┌────────
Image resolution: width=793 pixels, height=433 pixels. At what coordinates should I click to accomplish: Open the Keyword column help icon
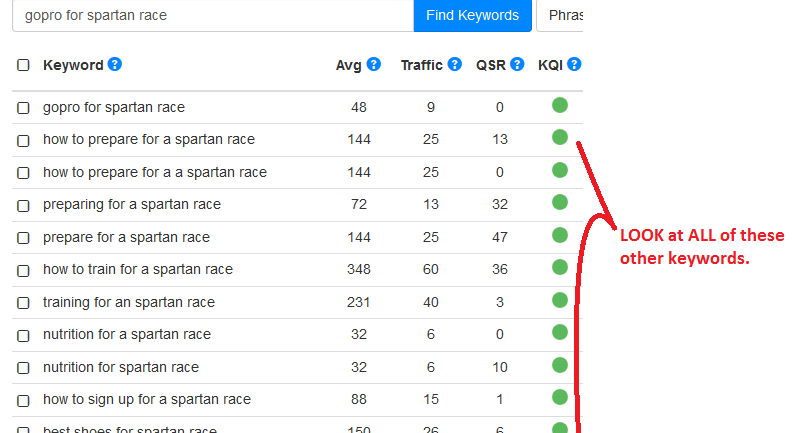point(115,64)
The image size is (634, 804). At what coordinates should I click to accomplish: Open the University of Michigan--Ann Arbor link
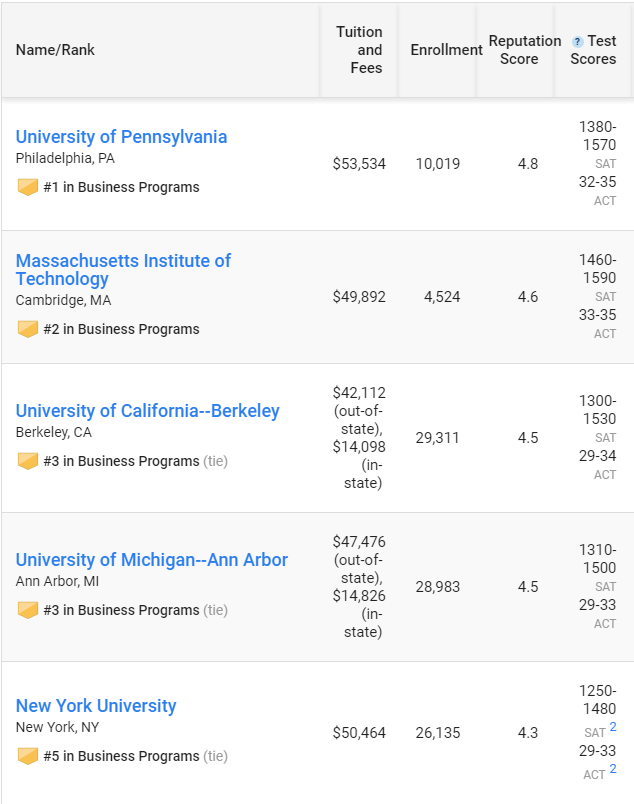(x=152, y=560)
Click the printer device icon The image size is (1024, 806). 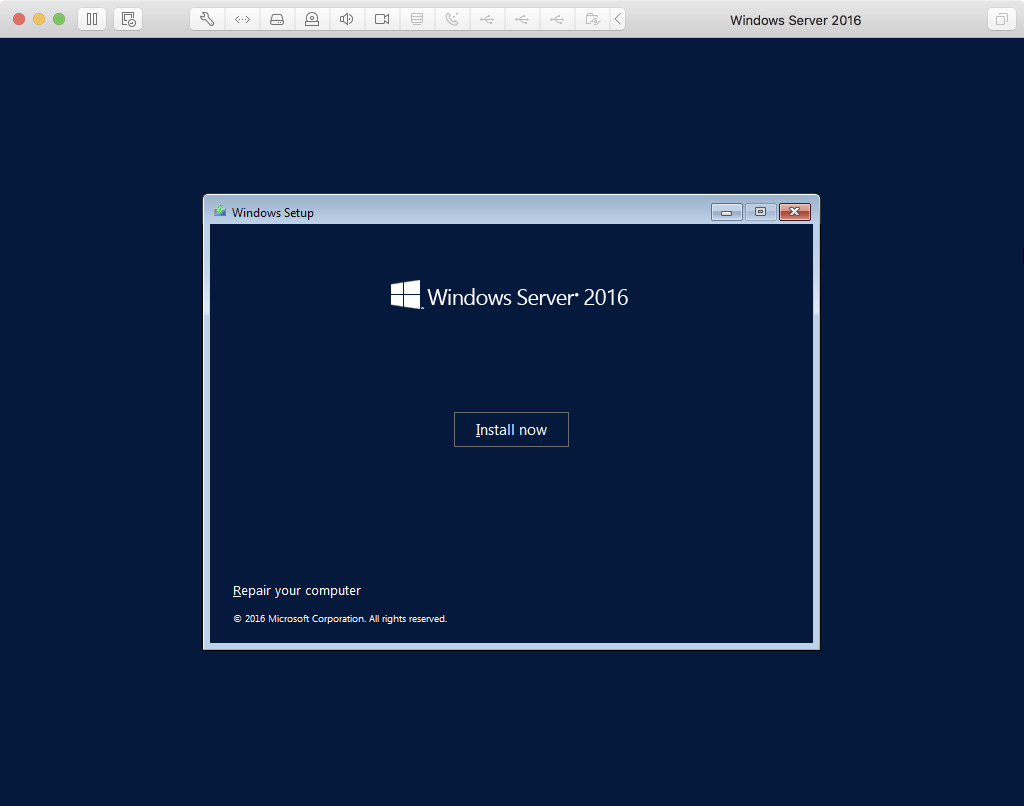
└────────
■ WHAT YOU HAVE TO DO: Format all the items above as a numbered list, leaving out blank lines and the pictures.

■ CORRECT OUTPUT:
1. Image resolution: width=793 pixels, height=433 pixels. At what coordinates should I click to accomplish: Open the Keyword column help icon
2. point(115,64)
3. The image size is (634, 804). At what coordinates should I click to accomplish: Open the University of Michigan--Ann Arbor link
4. (x=152, y=560)
5. Click the printer device icon The image size is (1024, 806). 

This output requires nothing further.